# FIA GT GT1 R35 GT-R



## GTR-Dreamer (Apr 9, 2008)

http://ll.speedhunters.com/u/f/eagames/NFS/speedhunters.com/Images/Dino%20Dalle%
20Carbonare/DEC2009/GT1-GTR/IMG_0082.jpg


----------



## EvolutionVI (Sep 6, 2005)

Its not only fast,its a real beauty....from every angle:thumbsup:


----------



## Robbie J (Jan 8, 2005)

carbon.....mmmmmm


----------



## Robbie J (Jan 8, 2005)

one way to increase your range, put a bigger tank in made of carbon!

look how big the filler nozzal is

R


----------



## DRAGON (Nov 12, 2003)

Amazing, absolutely amazing....


----------



## SteveC (Jul 2, 2001)

must be strange having your feet/lower legs enclosed like that.

that is a cool piece of kit.

/Steve


----------



## Min-e (Sep 23, 2009)

Looks awesome! Nice pedal box :thumbsup:


----------



## QuickNick (Aug 21, 2009)

I really dont think that is too extreme for my road car...

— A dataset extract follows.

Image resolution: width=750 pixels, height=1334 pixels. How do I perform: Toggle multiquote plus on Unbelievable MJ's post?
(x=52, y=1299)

Its funny I was literally about to start a new thread regarding this car; I heard a while ago they had to homologate this car for the road, 25 units, powered by the V8 to a road tune spec and rear wheel drive!

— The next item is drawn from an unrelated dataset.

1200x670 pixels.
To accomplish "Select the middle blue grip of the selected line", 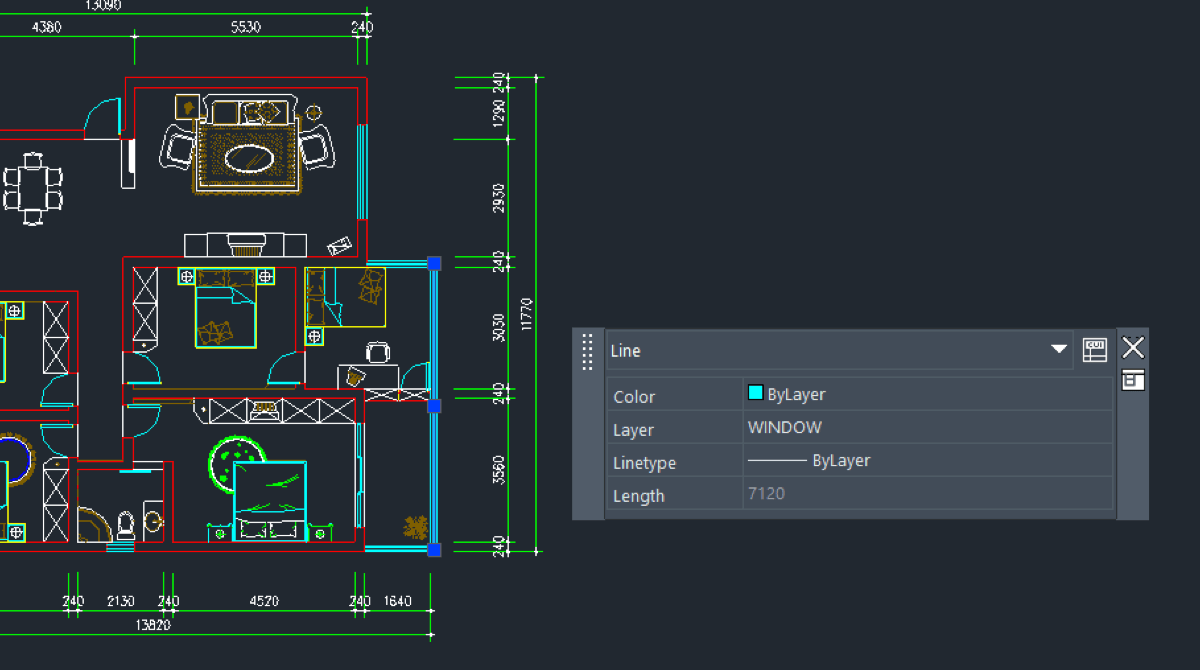I will (x=434, y=406).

Now I heard the FIA GT1 series rules have been changed etc so not sure whether they will be required to build the road specials...anyone got more information?

N


----------



## hipogtr (Feb 17, 2002)

Sweet! If only the wide body kit of this car was going to form the basis for the rumoured "LM" version.


----------



## gtrlux (Mar 8, 2006)

hipogtr said:


> Sweet! If only the wide body kit of this car was going to form the basis for the rumoured "LM" version.


If only somebody (tuner) would make a copy of that kit and sell it, so I can buy it and put it on my R35 to blast people in to pieces on the streets with it . . . sounds better for me.


----------



## Daryl TunerLab (Jun 7, 2008)

wow, just beautiful.


----------



## hipogtr (Feb 17, 2002)

gtrlux said:


> If only somebody (tuner) would make a copy of that kit and sell it, so I can buy it and put it on my R35 to blast people in to pieces on the streets with it . . . sounds better for me.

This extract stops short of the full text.